Exercise directions :: Without pictures, retype the following entries exactly.

Task material ::
○ ○ ○ ○ ○ ○ ○
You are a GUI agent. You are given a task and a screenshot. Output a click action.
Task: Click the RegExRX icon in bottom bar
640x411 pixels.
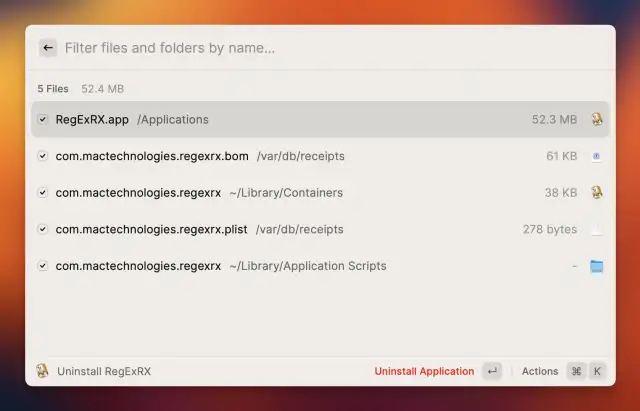click(42, 371)
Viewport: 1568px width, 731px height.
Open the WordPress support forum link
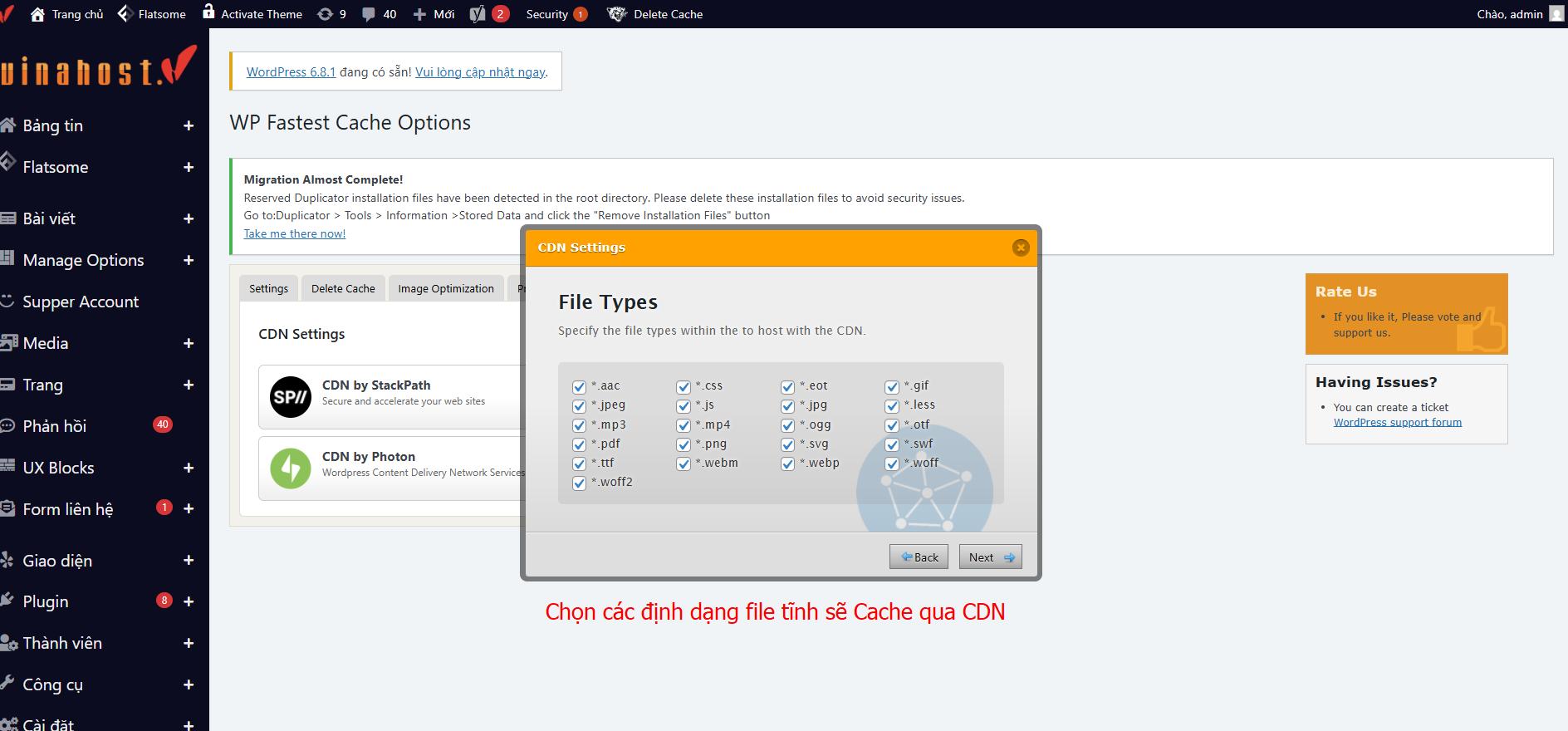1397,422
○ ○ ○ ○ ○ ○ ○
Response to the exercise ::
You are a GUI agent. You are given a task and a screenshot. Output a click action.
Task: Click the RegExRX icon in bottom bar
640x411 pixels.
click(42, 371)
Viewport: 1568px width, 731px height.
Open the WordPress support forum link
1397,422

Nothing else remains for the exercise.